The top candidate transcript in this study was that encoding Ier3, also known as IEX-1 or gly96 (see reference 30 and references therein). Its 3'-UTR contains several highly conserved potential TTP binding sites, and we showed by direct binding and cotransfection studies that these sites were important in TTP binding as well as in mediating TTP-dependent transcript decay. The Ier3 transcript has in common with the TNF, GM-CSF, and IL-2 mRNAs that it can be rapidly induced in the specific cell type of interest, in this case by serum, and it exhibited a short half-life in this situation. Most of the other validated TTP targets exhibited similar rapid induction and subsequent rapid decay kinetics, suggesting that this type of "immediate-early response" might be characteristic of most if not all physiological TTP targets. Nonetheless, the lack of effect of TTP deficiency on the prototypical immediate-early response transcript, that of c-fos, as well as its apparent lack of effect on its own fusion transcript, argues that TTP is not involved in the regulation of many other rapidly inducible, rapidly turning over transcripts. It is possible that the other TTP family members, which are more constitutively expressed in this cell type, might be responsible for the decay of mRNAs that might also be more constitutively expressed.

We studied the TTP regulation of the Ier3 transcript in some detail as an example of the studies that will be necessary to establish each of the top nine hits as physiological TTP binding partners and "targets." This point deserves further emphasis: The other eight "top hits" were evaluated by only one or two Northern blotting experiments, and each will have to be subjected to the same battery of tests as the Ier3 transcript in order to be considered a true, physiological TTP target transcript. The Ier3 transcript fulfilled the same types of experimental criteria that were applied to previous studies of the TNF mRNA: i.e., the mRNA was markedly stabilized in KO cell lines derived from three different pairs of mice; TTP could bind to several ARE binding sites in the transcript; and TTP could be used to promote decay of the Ier3 transcript in cell transfection experiments, in a manner dependent on the presence of the characteristic TTP binding sequences in the transcript and key zinc finger residues in the TTP protein.

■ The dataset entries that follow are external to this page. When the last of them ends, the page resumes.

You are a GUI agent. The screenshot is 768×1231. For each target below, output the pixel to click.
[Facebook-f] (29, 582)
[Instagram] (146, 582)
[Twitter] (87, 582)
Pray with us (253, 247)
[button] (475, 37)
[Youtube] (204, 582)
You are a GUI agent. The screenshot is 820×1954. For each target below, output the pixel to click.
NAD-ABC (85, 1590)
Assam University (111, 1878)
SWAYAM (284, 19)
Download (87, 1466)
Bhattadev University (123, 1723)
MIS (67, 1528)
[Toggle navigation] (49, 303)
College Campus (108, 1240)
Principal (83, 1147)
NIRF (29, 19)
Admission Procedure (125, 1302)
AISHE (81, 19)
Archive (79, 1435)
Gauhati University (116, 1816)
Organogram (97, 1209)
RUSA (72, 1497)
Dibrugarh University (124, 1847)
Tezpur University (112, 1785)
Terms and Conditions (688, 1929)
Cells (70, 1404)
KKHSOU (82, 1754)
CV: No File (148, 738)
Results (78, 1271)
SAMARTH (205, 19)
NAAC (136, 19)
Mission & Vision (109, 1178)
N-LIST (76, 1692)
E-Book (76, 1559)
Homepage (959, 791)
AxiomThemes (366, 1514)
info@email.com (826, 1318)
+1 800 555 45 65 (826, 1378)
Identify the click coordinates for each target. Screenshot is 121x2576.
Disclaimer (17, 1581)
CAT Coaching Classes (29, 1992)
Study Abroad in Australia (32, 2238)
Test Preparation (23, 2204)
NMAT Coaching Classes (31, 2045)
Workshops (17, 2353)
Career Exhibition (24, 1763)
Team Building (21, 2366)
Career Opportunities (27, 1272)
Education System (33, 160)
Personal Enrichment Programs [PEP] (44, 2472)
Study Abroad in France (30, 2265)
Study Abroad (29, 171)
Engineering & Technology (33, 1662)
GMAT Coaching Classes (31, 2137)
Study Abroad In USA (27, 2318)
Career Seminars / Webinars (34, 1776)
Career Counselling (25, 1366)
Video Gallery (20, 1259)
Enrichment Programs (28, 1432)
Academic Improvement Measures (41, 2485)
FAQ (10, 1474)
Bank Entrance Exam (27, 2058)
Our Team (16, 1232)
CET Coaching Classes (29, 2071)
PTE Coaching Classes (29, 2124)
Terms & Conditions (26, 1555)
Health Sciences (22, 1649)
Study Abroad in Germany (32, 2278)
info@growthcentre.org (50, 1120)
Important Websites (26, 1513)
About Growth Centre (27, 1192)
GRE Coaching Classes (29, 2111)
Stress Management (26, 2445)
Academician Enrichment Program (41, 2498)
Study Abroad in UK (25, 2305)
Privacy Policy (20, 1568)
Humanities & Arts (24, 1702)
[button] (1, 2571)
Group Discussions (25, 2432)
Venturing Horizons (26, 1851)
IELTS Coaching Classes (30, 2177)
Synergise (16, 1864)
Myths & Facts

Interestingly, the Ier3 transcript was not stabilized in analogous experiments using fibroblasts deficient in Zfp36l1 (32), a TTP family member that is expressed more constitutively in these cells. Considerable further research will be required to determine the effect of the TTP-induced destabilization of this transcript in normal physiology; it remains possible that such an effect will only be observed during some abnormal perturbation of normal physiology.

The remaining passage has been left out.